PROBLEM DESCRIPTION:
When you transcribe the entries below, begin at their first line and stop after the line containing "You are a computer-use"; pictures stay out.

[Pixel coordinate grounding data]
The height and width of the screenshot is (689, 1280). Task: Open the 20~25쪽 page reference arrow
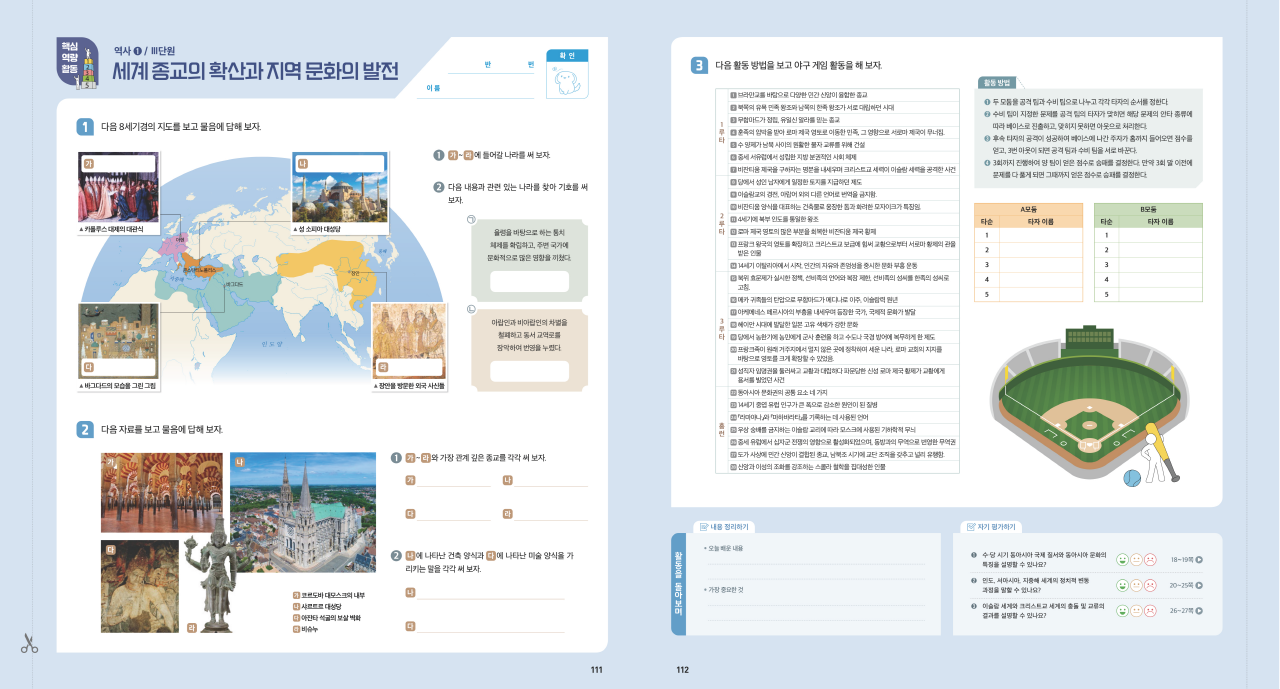point(1199,585)
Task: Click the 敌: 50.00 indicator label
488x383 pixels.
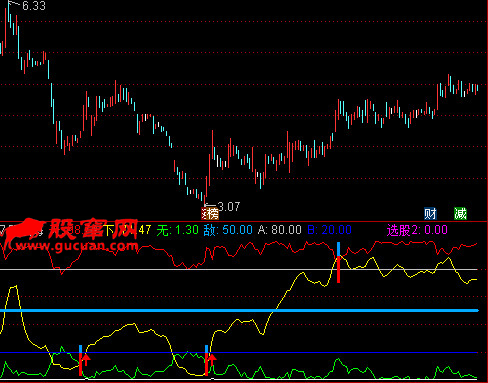Action: click(x=228, y=230)
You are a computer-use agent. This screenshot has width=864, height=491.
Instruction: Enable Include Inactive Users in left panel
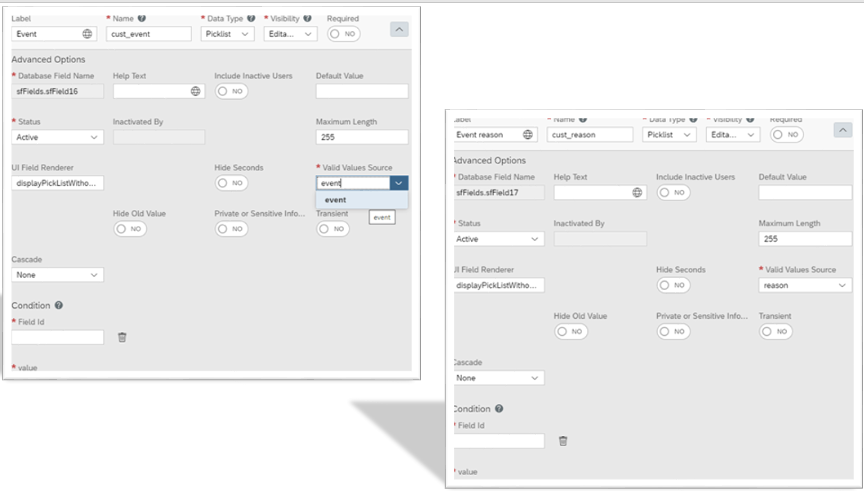[231, 91]
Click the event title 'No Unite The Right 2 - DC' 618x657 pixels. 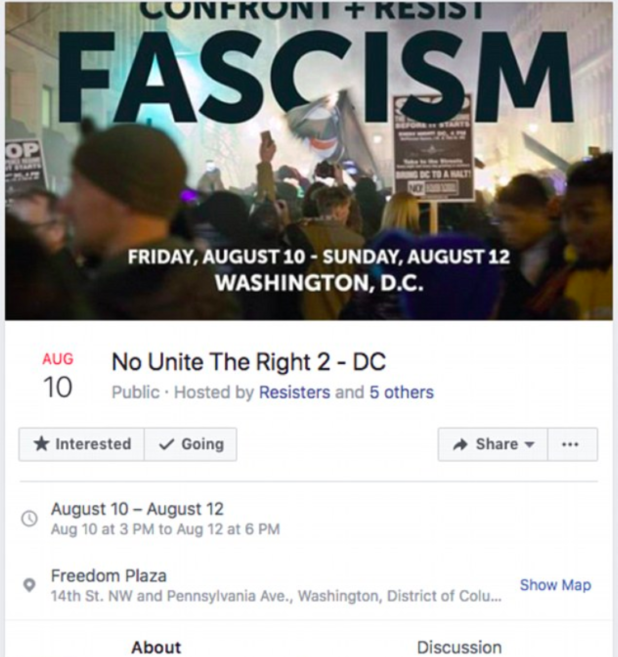tap(248, 361)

REPLY:
The height and width of the screenshot is (689, 1280). Task: Open the 20~25쪽 page reference arrow
point(1199,585)
Task: Click the 敌: 50.00 indicator label
488x383 pixels.
Action: click(x=228, y=230)
You are a computer-use agent. This screenshot has width=864, height=491.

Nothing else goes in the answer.